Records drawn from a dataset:
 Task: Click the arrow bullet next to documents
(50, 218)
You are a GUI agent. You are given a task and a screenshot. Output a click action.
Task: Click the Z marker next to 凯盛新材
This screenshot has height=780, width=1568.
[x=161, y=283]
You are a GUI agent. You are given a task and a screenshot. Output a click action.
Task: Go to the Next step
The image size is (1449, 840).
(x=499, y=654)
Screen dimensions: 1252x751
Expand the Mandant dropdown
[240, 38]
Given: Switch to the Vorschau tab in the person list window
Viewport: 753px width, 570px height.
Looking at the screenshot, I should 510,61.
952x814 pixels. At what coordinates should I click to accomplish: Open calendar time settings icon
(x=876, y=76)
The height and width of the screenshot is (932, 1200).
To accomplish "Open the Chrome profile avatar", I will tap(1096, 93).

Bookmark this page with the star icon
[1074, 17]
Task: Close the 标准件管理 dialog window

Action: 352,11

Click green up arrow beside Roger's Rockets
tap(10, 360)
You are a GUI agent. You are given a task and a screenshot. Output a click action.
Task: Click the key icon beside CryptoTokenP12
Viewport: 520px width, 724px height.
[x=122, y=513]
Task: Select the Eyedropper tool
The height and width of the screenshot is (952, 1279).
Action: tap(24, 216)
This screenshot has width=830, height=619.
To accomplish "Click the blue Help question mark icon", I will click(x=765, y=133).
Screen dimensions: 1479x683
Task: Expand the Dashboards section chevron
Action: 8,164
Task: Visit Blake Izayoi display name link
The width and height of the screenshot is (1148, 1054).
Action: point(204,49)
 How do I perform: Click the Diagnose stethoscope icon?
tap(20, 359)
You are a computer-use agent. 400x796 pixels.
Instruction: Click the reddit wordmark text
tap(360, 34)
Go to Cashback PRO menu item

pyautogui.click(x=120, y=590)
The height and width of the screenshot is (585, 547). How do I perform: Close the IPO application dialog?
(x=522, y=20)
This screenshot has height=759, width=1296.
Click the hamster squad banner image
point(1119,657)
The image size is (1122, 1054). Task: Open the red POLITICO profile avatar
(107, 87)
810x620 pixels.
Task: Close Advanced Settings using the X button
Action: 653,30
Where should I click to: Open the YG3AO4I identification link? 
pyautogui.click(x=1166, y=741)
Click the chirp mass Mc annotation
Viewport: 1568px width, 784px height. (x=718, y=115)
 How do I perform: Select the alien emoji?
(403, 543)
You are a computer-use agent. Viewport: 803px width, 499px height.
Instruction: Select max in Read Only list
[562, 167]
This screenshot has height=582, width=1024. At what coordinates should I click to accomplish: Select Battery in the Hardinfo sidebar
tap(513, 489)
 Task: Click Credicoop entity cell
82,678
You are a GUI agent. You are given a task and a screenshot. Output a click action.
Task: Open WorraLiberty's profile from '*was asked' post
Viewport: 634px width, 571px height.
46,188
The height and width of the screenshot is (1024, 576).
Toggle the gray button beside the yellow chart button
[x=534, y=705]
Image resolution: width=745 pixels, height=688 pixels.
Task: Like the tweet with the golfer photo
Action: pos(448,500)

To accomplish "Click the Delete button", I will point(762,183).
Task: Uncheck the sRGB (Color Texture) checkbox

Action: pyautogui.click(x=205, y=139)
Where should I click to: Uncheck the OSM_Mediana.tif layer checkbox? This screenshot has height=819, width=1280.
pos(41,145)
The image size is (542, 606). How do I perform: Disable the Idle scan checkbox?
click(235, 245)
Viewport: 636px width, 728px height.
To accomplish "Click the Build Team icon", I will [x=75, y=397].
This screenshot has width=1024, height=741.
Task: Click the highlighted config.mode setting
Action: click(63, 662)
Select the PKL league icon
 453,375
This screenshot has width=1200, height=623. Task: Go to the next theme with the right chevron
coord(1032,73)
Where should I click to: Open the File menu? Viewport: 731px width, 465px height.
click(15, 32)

**Exercise brief**
The records above should be repeated exactly. Print them all.

**Solution to this problem**
 Task: Click the arrow bullet next to documents
(50, 218)
You are a GUI agent. You are given a task and a screenshot. Output a click action.
Task: Click the Z marker next to 凯盛新材
This screenshot has height=780, width=1568.
[x=161, y=283]
You are a GUI agent. You are given a task and a screenshot. Output a click action.
Task: Go to the Next step
The image size is (1449, 840).
(x=499, y=654)
Screen dimensions: 1252x751
Expand the Mandant dropdown
[240, 38]
Given: Switch to the Vorschau tab in the person list window
Viewport: 753px width, 570px height.
Looking at the screenshot, I should 510,61.
952x814 pixels. At what coordinates should I click to accomplish: Open calendar time settings icon
(x=876, y=76)
The height and width of the screenshot is (932, 1200).
To accomplish "Open the Chrome profile avatar", I will tap(1096, 93).

Bookmark this page with the star icon
[1074, 17]
Task: Close the 标准件管理 dialog window

Action: 352,11

Click green up arrow beside Roger's Rockets
tap(10, 360)
You are a GUI agent. You are given a task and a screenshot. Output a click action.
Task: Click the key icon beside CryptoTokenP12
Viewport: 520px width, 724px height.
[x=122, y=513]
Task: Select the Eyedropper tool
The height and width of the screenshot is (952, 1279).
Action: tap(24, 216)
This screenshot has width=830, height=619.
To accomplish "Click the blue Help question mark icon", I will click(x=765, y=133).
Screen dimensions: 1479x683
Task: Expand the Dashboards section chevron
Action: 8,164
Task: Visit Blake Izayoi display name link
The width and height of the screenshot is (1148, 1054).
Action: point(204,49)
 How do I perform: Click the Diagnose stethoscope icon?
tap(20, 359)
You are a computer-use agent. 400x796 pixels.
Instruction: Click the reddit wordmark text
tap(360, 34)
Go to Cashback PRO menu item

pyautogui.click(x=120, y=590)
The height and width of the screenshot is (585, 547). How do I perform: Close the IPO application dialog?
(x=522, y=20)
This screenshot has height=759, width=1296.
Click the hamster squad banner image
point(1119,657)
The image size is (1122, 1054). Task: Open the red POLITICO profile avatar
(107, 87)
810x620 pixels.
Task: Close Advanced Settings using the X button
Action: 653,30
Where should I click to: Open the YG3AO4I identification link? 
pyautogui.click(x=1166, y=741)
Click the chirp mass Mc annotation
Viewport: 1568px width, 784px height. (x=718, y=115)
 How do I perform: Select the alien emoji?
(403, 543)
You are a computer-use agent. Viewport: 803px width, 499px height.
Instruction: Select max in Read Only list
[562, 167]
This screenshot has height=582, width=1024. At what coordinates should I click to accomplish: Select Battery in the Hardinfo sidebar
tap(513, 489)
 Task: Click Credicoop entity cell
82,678
You are a GUI agent. You are given a task and a screenshot. Output a click action.
Task: Open WorraLiberty's profile from '*was asked' post
Viewport: 634px width, 571px height.
46,188
The height and width of the screenshot is (1024, 576).
Toggle the gray button beside the yellow chart button
[x=534, y=705]
Image resolution: width=745 pixels, height=688 pixels.
Task: Like the tweet with the golfer photo
Action: pos(448,500)

To accomplish "Click the Delete button", I will point(762,183).
Task: Uncheck the sRGB (Color Texture) checkbox

Action: pyautogui.click(x=205, y=139)
Where should I click to: Uncheck the OSM_Mediana.tif layer checkbox? This screenshot has height=819, width=1280.
pos(41,145)
The image size is (542, 606). How do I perform: Disable the Idle scan checkbox?
click(235, 245)
Viewport: 636px width, 728px height.
To accomplish "Click the Build Team icon", I will [x=75, y=397].
This screenshot has width=1024, height=741.
Task: Click the highlighted config.mode setting
Action: click(63, 662)
Select the PKL league icon
 453,375
This screenshot has width=1200, height=623. Task: Go to the next theme with the right chevron
coord(1032,73)
Where should I click to: Open the File menu? Viewport: 731px width, 465px height.
click(15, 32)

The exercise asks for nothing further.